• _Twoje zadanie_
Sformatuj wszystkie poniższe rekordy jako listę numerowaną, pomijając puste wiersze.

• _Dostarczony materiał_
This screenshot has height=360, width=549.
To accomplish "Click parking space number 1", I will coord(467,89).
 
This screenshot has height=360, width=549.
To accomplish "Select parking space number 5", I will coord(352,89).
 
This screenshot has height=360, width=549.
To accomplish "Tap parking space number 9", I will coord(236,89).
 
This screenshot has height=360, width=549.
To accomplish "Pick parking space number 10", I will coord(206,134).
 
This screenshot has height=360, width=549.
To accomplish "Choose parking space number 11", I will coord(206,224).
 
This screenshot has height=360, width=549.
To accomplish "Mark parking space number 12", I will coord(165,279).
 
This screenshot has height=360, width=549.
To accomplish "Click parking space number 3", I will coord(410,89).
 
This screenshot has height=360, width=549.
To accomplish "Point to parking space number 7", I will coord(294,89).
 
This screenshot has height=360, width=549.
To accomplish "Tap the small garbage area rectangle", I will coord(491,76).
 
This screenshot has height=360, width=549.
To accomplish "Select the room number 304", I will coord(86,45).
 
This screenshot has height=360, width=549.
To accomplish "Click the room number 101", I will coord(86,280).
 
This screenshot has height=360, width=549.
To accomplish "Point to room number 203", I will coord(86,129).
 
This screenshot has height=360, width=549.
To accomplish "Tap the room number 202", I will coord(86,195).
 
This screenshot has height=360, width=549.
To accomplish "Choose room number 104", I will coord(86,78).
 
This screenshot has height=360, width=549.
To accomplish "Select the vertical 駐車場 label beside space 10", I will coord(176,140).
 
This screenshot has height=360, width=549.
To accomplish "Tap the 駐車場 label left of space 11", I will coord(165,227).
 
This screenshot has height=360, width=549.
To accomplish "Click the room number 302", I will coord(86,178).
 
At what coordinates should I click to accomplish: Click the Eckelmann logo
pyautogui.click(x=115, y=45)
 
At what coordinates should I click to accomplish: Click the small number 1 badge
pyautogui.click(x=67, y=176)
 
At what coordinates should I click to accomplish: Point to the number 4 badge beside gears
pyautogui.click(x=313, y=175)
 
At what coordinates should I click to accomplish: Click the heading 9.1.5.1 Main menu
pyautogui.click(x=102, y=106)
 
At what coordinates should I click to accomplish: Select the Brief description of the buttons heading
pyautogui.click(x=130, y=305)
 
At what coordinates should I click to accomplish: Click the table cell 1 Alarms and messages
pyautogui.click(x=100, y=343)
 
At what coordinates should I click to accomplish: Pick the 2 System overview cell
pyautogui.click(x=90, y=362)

• _Odpowiedź poniżej_
1. This screenshot has height=360, width=549.
2. To accomplish "Click parking space number 1", I will coord(467,89).
3. This screenshot has height=360, width=549.
4. To accomplish "Select parking space number 5", I will coord(352,89).
5. This screenshot has height=360, width=549.
6. To accomplish "Tap parking space number 9", I will coord(236,89).
7. This screenshot has height=360, width=549.
8. To accomplish "Pick parking space number 10", I will coord(206,134).
9. This screenshot has height=360, width=549.
10. To accomplish "Choose parking space number 11", I will coord(206,224).
11. This screenshot has height=360, width=549.
12. To accomplish "Mark parking space number 12", I will coord(165,279).
13. This screenshot has height=360, width=549.
14. To accomplish "Click parking space number 3", I will coord(410,89).
15. This screenshot has height=360, width=549.
16. To accomplish "Point to parking space number 7", I will coord(294,89).
17. This screenshot has height=360, width=549.
18. To accomplish "Tap the small garbage area rectangle", I will coord(491,76).
19. This screenshot has height=360, width=549.
20. To accomplish "Select the room number 304", I will coord(86,45).
21. This screenshot has height=360, width=549.
22. To accomplish "Click the room number 101", I will coord(86,280).
23. This screenshot has height=360, width=549.
24. To accomplish "Point to room number 203", I will coord(86,129).
25. This screenshot has height=360, width=549.
26. To accomplish "Tap the room number 202", I will coord(86,195).
27. This screenshot has height=360, width=549.
28. To accomplish "Choose room number 104", I will coord(86,78).
29. This screenshot has height=360, width=549.
30. To accomplish "Select the vertical 駐車場 label beside space 10", I will coord(176,140).
31. This screenshot has height=360, width=549.
32. To accomplish "Tap the 駐車場 label left of space 11", I will coord(165,227).
33. This screenshot has height=360, width=549.
34. To accomplish "Click the room number 302", I will coord(86,178).
35. At what coordinates should I click to accomplish: Click the Eckelmann logo
36. pyautogui.click(x=115, y=45)
37. At what coordinates should I click to accomplish: Click the small number 1 badge
38. pyautogui.click(x=67, y=176)
39. At what coordinates should I click to accomplish: Point to the number 4 badge beside gears
40. pyautogui.click(x=313, y=175)
41. At what coordinates should I click to accomplish: Click the heading 9.1.5.1 Main menu
42. pyautogui.click(x=102, y=106)
43. At what coordinates should I click to accomplish: Select the Brief description of the buttons heading
44. pyautogui.click(x=130, y=305)
45. At what coordinates should I click to accomplish: Click the table cell 1 Alarms and messages
46. pyautogui.click(x=100, y=343)
47. At what coordinates should I click to accomplish: Pick the 2 System overview cell
48. pyautogui.click(x=90, y=362)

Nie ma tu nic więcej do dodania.